##### Entries supplied #####
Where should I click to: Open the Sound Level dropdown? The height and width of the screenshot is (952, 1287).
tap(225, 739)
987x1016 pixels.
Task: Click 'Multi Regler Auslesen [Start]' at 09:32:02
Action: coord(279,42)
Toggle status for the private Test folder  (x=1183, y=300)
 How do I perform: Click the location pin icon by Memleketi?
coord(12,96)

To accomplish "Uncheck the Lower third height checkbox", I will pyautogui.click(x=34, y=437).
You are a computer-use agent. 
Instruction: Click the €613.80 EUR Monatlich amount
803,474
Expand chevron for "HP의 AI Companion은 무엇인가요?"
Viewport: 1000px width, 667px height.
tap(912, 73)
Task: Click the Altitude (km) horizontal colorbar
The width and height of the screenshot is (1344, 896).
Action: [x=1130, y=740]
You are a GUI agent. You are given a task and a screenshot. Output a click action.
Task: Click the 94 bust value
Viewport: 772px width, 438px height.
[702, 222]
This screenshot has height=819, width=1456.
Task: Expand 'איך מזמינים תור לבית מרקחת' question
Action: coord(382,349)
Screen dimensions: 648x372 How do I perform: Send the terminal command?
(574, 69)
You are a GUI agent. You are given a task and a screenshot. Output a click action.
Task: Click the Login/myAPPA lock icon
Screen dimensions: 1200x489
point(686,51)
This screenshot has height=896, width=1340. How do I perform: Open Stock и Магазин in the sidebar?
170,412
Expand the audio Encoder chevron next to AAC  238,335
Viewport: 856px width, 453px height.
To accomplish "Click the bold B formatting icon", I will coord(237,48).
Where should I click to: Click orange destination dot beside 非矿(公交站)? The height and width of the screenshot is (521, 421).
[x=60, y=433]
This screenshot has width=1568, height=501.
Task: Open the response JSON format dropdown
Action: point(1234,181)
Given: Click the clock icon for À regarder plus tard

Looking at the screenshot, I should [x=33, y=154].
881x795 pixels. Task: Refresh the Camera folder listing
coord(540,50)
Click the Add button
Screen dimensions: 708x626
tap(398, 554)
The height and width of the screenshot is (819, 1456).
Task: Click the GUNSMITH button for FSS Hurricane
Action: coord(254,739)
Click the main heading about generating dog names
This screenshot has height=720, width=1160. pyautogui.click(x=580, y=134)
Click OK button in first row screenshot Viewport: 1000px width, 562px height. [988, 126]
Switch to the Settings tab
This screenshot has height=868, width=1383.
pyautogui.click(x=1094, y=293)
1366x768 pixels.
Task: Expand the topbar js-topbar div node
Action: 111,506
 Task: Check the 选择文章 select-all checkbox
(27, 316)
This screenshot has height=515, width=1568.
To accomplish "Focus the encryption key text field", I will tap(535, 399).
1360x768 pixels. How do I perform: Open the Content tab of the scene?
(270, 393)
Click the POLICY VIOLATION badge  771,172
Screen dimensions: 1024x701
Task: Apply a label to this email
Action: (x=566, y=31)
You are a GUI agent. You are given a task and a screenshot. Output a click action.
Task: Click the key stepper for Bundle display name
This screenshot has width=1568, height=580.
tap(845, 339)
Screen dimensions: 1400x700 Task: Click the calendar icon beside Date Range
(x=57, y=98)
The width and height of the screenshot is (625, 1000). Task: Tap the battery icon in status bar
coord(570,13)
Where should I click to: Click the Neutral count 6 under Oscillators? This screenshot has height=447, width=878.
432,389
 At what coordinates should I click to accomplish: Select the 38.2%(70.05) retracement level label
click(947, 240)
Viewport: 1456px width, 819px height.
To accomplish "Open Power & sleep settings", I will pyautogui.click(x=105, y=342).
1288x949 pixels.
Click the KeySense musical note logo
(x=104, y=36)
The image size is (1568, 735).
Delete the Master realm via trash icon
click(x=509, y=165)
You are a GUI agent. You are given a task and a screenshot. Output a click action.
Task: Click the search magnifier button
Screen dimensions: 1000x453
#####
Give the number of lines in the listing above that contain the string "folder", counting only matches with the same case, and reply with that number alone.

**Exercise output**
2